Quelle chaleur terrible, épouvantable!... ma peau, desséchée, se soulève et s'écaille, mes poumons, épuisés par cet air de feu que je respire, fonctionnent douloureusement avec un sifflement qui m'épouvante; il me semble, quand ma poitrine se soulève, que tous mes os craquent...

Que va-t-il advenir?

Je le sens, c'est une mort certaine à laquelle je cours... encore quelques centaines de mille kilomètres et je tomberai, étouffé.

Faut-il revenir en arrière, ou tout au moins contourner l'astre central pour me lancer dans l'infini? rien n'est plus simple; j'ai là, à portée de ma main, les cordelettes qui guident le jeu de l'anneau dont l'obus est entouré; d'un seul mouvement, à peine perceptible, je puis me détourner de mon chemin!

Non, la curiosité m'entraîne, le monde merveilleux et inconnu m'attire... plus près!... encore plus près!

Jeudi, 2 avril.—C'est décidé, je marche de l'avant! ce point bien établi, et l'esprit à peu près dégagé de la pensée de Séléna, je reprends mes études sur le soleil... les taches que j'ai observées à la surface du disque, dès mon départ de Mercure, ont changé de place...

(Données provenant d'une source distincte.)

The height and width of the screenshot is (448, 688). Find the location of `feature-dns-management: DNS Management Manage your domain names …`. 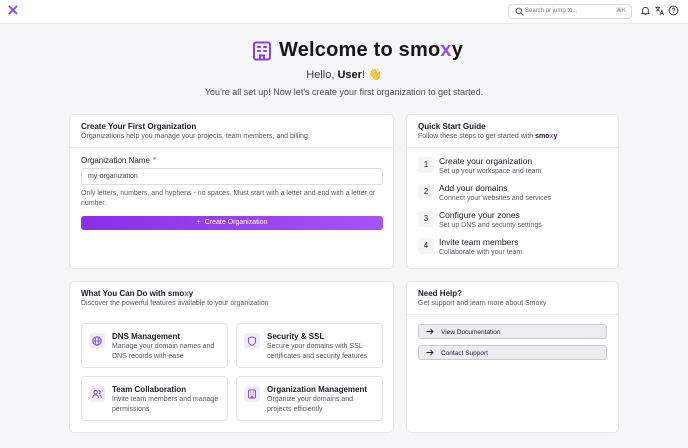

feature-dns-management: DNS Management Manage your domain names … is located at coordinates (154, 346).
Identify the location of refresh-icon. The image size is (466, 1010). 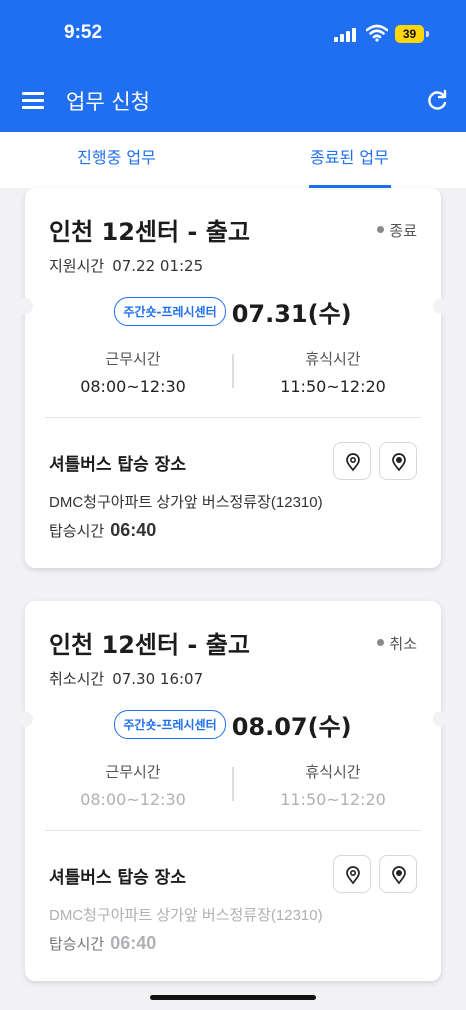
(437, 101).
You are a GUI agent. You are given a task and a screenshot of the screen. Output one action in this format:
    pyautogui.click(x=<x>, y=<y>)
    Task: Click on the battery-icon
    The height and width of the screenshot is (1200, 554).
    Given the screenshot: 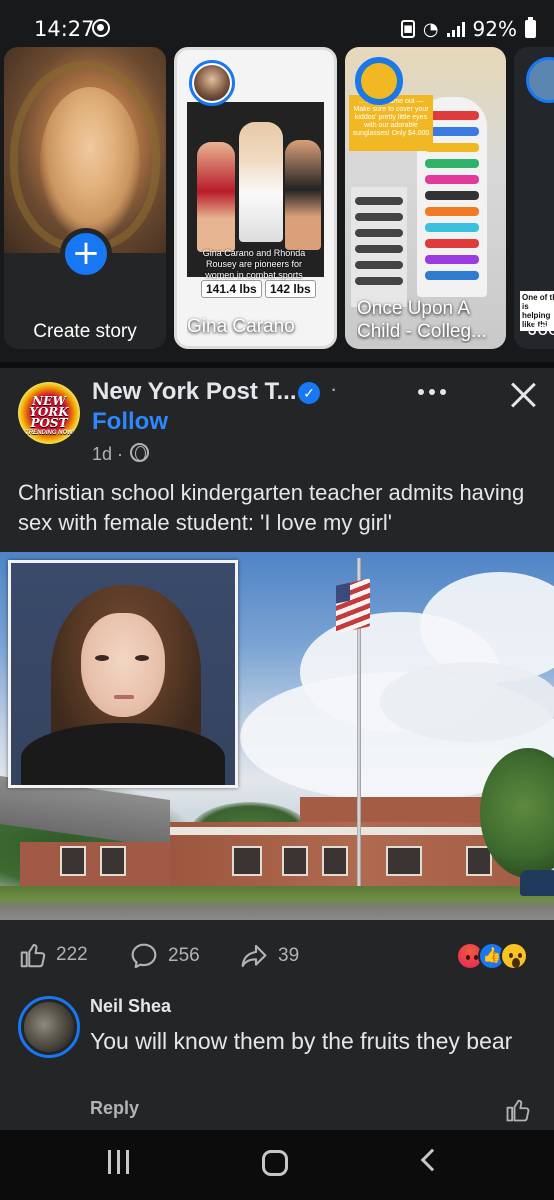 What is the action you would take?
    pyautogui.click(x=530, y=28)
    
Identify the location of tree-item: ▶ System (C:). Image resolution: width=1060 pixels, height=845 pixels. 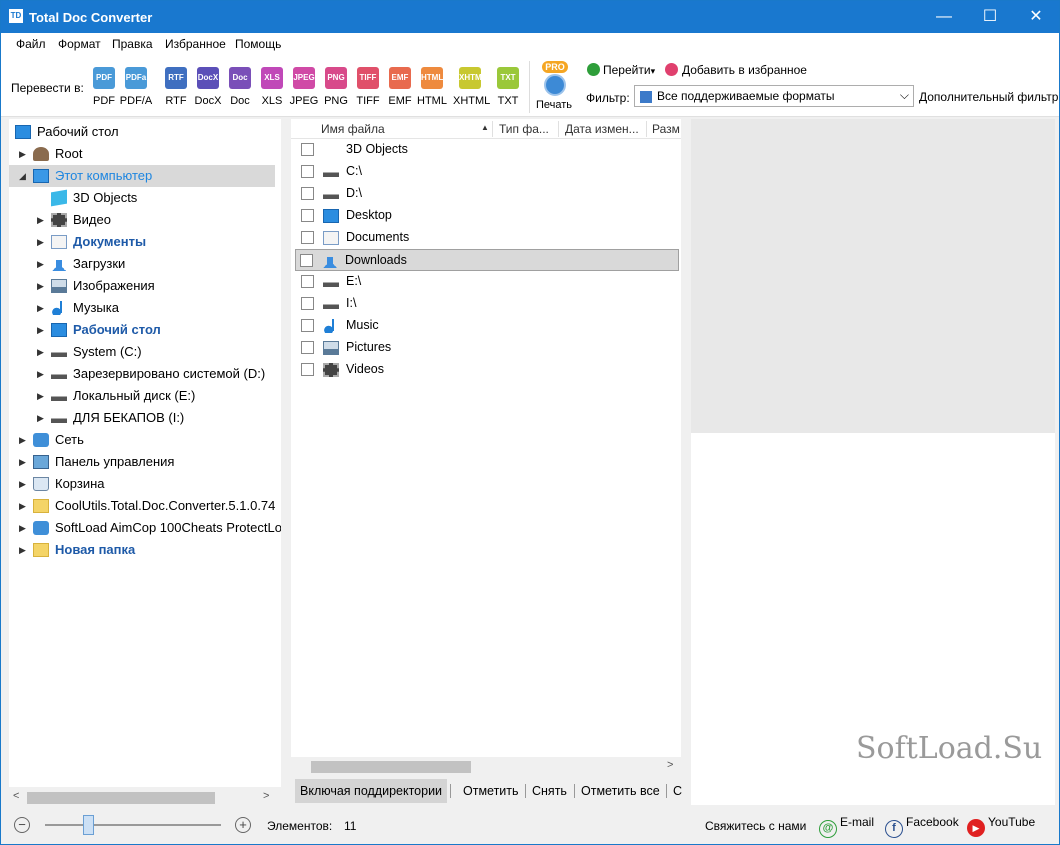
(142, 352).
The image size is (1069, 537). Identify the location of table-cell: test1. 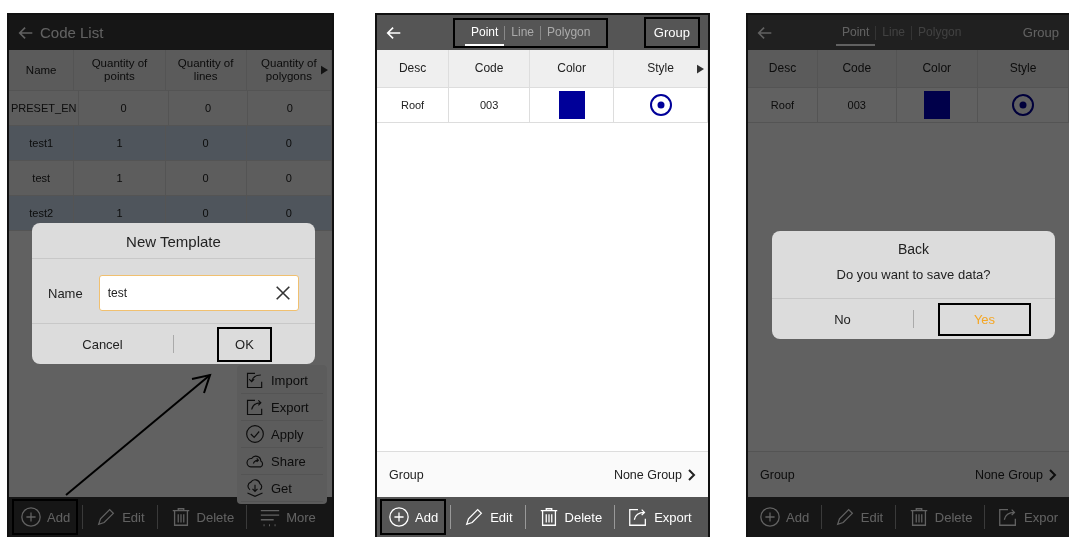
(42, 143).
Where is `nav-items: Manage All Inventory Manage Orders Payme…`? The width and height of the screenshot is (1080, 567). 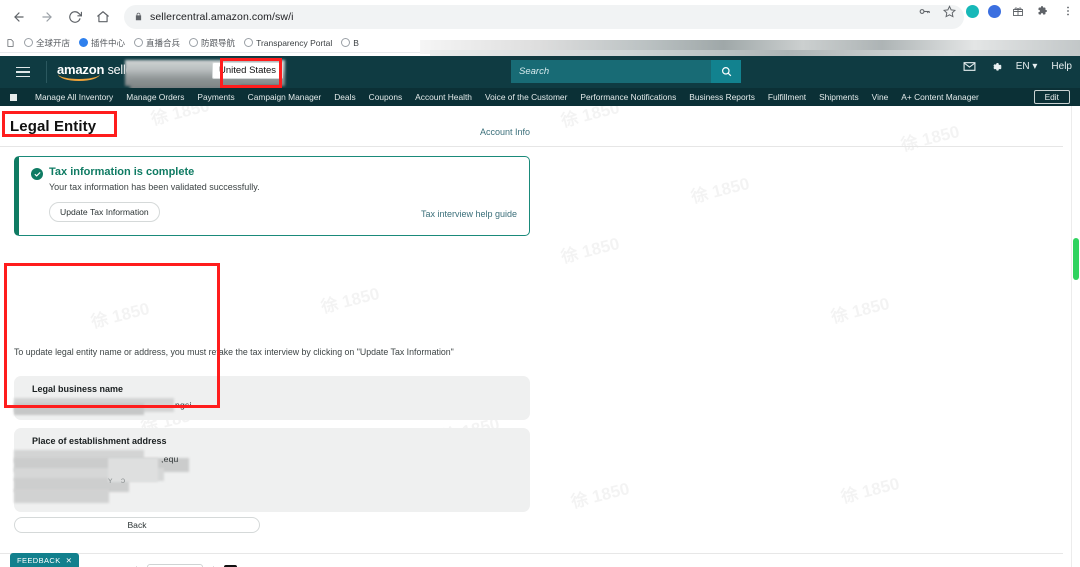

Je constate l'exactitude du rapprochement fait par un astronome français entre la pesanteur terrestre qui varie d'intensité de l'équateur aux pôles et la rotation des taches solaires dont la vitesse est proportionnelle à la latitude.

Il m'a suffi, pour arriver à cette certitude, de suivre, pendant toute cette journée, dans leur marche sur le disque du soleil, trois taches situées, l'une à l'Équateur, l'autre au 15° de latitude, et l'autre au 38° degré de latitude: la première me donne, pour l'évolution complète autour de l'astre, une période de 24 jours et demi; la seconde une période de 25 jours et deux heures; la troisième une période de 27 jours.